The Bankruptcy Act (Act July 1, 1898, c. 541, § 5h, 30 Stat. 547 [Comp. St. 1916, § 9589]) expressly declares that in the event of one or more, but not all, of the members of a partnership being adjudged bankrupt, the partnership property is not to be administered in bankruptcy, unless by consent of the partner or partners not adjudged bankrupt; but such partner or partners not adjudged bankrupt shall settle the partnership business as expeditiously as its nature will permit, and account for the interest of the partner or partners adjudged bankrupt. It follows, of course, that by the consent of the partner or partners not adjudged bankrupt the partnership property may be administered in the bankruptcy proceedings of one of the partners. In re Filmar, 177 Fed. 170, 100 C. C. A. 632; In re Harris (D. C.) 108 Fed. 517.

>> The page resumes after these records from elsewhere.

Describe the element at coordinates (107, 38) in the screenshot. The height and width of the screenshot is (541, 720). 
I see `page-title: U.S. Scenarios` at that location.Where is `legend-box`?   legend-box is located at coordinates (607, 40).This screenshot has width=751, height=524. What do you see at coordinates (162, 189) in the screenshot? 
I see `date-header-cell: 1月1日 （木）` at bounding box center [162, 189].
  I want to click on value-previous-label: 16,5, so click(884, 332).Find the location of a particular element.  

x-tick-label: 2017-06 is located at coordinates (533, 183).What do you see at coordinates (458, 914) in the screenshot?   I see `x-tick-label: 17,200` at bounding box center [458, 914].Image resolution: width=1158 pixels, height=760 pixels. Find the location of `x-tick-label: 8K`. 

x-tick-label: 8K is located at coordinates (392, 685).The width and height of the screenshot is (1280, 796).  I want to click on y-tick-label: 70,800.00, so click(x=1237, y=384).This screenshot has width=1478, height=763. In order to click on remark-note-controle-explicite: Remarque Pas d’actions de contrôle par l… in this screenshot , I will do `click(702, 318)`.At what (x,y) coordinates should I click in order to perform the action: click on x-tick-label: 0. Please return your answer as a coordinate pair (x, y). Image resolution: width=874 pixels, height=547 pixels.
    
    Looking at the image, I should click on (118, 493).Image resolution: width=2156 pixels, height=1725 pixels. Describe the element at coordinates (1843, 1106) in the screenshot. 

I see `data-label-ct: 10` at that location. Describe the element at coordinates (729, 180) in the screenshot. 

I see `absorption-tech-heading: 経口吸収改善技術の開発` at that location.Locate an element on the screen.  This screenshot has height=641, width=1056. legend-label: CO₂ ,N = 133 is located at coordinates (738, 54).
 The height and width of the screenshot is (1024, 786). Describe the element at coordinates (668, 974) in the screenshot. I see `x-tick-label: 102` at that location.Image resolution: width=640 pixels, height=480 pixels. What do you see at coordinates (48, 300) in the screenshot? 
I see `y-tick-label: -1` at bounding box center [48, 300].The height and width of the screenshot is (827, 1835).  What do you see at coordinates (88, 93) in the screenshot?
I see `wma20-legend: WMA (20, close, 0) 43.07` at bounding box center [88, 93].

. We know of no reason why, under the circumstances of this case, the court having jurisdiction over Stringer as an individual and as sole surviving partner of the firm of Stringer & Co. has not complete jurisdiction over the partnership estate; there being no surviving and solvent partner who is entitled to administer upon the partnership estate, and no administrator, so far as it appears, of such a partner. See In re Pierce (D. C.) 102 Fed. 977. Under tire circumstances as disclosed by the record in this case it is quite immaterial that the firm of Stringer & Co. has not been adjudicated a bankrupt. We know of no reason why the court below should not distribute the funds in the trustee’s hands and which belong to the firm creditors of Stringer & Co.
My Associates concur in the result, on the ground that the case presented by the petition cannot be distinguished from In the Matter of Braus.
The petition for review is dismissed, and the order appealed from is affirmed.